ABSTRACT

This analysis is a critical examination of the relationship between statebuilding and corruption in the political economies of post-conflict countries. The central contention is that anti-corruption programmes are an important element of ‘good governance’ for reducing transaction costs in fostering a neoliberal development. The prevalence of a debate that links corruption/anti-corruption to statebuilding requires an explanation at least partly located in ideas of liberal political economy. A ‘neoliberal’ paradigm of development is fundamental to what has been termed ‘the liberal peace’ and its arts of governance (for a summary of the debate, see Cooper et al. 2011).

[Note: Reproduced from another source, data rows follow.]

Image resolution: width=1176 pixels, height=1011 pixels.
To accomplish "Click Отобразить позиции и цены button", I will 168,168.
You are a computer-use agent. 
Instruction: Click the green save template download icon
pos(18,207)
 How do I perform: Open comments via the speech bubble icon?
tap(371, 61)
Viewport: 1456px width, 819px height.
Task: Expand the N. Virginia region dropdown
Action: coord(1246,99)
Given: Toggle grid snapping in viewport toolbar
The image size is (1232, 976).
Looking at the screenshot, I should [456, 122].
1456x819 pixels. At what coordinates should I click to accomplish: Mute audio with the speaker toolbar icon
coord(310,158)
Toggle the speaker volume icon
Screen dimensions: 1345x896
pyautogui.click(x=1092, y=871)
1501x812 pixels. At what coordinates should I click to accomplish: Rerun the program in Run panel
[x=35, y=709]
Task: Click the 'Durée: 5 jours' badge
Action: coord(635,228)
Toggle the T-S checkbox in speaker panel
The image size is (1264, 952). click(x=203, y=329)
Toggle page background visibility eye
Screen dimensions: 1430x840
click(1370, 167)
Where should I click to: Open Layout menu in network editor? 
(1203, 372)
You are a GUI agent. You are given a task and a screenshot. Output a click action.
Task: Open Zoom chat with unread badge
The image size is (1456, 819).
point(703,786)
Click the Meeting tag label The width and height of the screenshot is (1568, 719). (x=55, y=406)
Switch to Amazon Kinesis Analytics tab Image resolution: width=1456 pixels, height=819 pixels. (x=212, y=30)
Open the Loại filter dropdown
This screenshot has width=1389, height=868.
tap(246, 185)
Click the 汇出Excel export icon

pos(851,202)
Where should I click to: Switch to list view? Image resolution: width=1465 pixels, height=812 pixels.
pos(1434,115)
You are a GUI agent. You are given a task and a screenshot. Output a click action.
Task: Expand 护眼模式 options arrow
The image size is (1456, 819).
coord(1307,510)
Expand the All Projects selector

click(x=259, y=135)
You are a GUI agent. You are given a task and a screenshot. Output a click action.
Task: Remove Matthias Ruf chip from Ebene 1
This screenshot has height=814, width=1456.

A variant of the structural adjustment policies of the 1950s onwards, economic assistance usually comes with conditionalities requiring: the privatization and financialization of public goods, entrepreneurship through micro-finance, support to free market competition, foreign investment, poverty reduction within balanced budgets, ‘local participation’ within neo-liberal parameters, export-led growth, and the integration of societies (many with little comparative advantage), into a global trading system. Aggressive neoliberalism may be in retreat as a consequence of economic crisis, interactions with local agency that produce hybrid or ‘multibrid’ economic forms, and the consequences of China and South American countries getting involved in development with different economic approaches. However, the emphasis on corruption also becomes a problem for the normative objectives of statebuilders because economic dynamism in developing or war-torn countries derives from sources other than reducing interference with ‘good governance’ and the ‘free market’, strategies that themselves may contradict drives to contain corruption.